Em segundo lugar, conviver é respeitar o outro, mesmo que ele use outra cor de camisa, mesmo que ele tenha outra cor de pele. Restabelecer o valor do outro é não normalizar a ameaça ou a agressão, física ou psicológica, como reação à discordância. É não chamar de bandido o ministro do STF simplesmente porque ele deu uma decisão contrária às minhas convicções. É não presumir má-fé. É não responder com o fígado. É olhar no olho. É não lacrar. É não aplicar contra o adversário as táticas que não queremos que sejam usadas com nossos amigos.
Por último, mas não menos importante, a convivência pede limites de interferência sobre a vida alheia. A laicidade do poder público – a separação entre Estado e religião – não foi resultado de reflexões abstratas. Ela nasceu de uma necessidade primária: a paz social. O novo standard de pluralismo gerado pela reforma protestante trouxe uma consequência política muito concreta: não há paz possível se o governante quer impor suas pretensões de verdade, de bem ou de virtude. No entanto, parece que nos esquecemos disso. O comportamento alheio nos escandaliza cada vez mais e queremos, indo muito além dos limites da lei num Estado Democrático de Direito, ditar como os outros devem viver, votar, amar ou mesmo sentir.

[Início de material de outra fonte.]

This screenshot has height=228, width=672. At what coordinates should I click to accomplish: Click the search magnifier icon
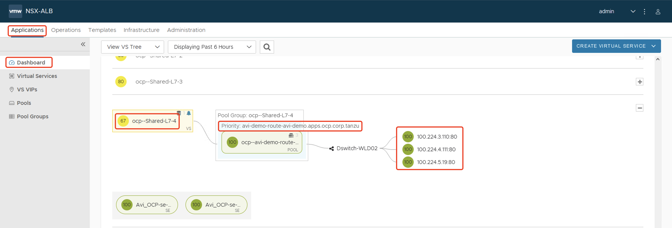click(x=267, y=47)
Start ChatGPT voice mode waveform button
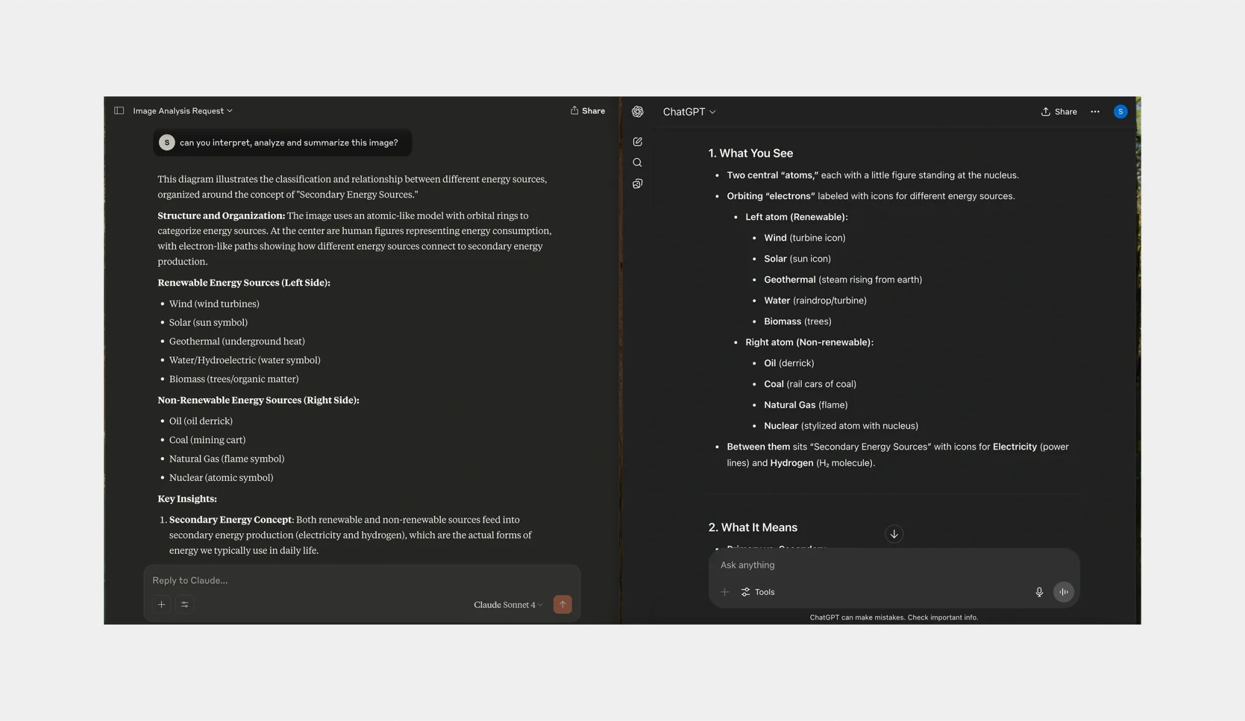 point(1063,592)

O integralismo produz conflitos sociais. A vitória numa eleição – seja no Executivo, seja no Legislativo – não dá direito de impor aos outros nossa concepção de vida, nossa ideia de moral, nossa leitura da Constituição. Quem diz estar de luto por discordar de quem será o próximo governante não entendeu nada do que é o âmbito de poder estatal. Num Estado totalitário, talvez possa fazer sentido esse sentimento. Num regime democrático, é uma resposta rigorosamente desproporcional.
O País está cansado. É tempo de respeitar o outro, de cuidar das palavras, de proteger a liberdade de todos e de cada um. É hora de serenidade. O fato de que não possamos submeter o governo e o mundo às nossas ideias não nos dá direito à histeria e, muito menos, à agressão.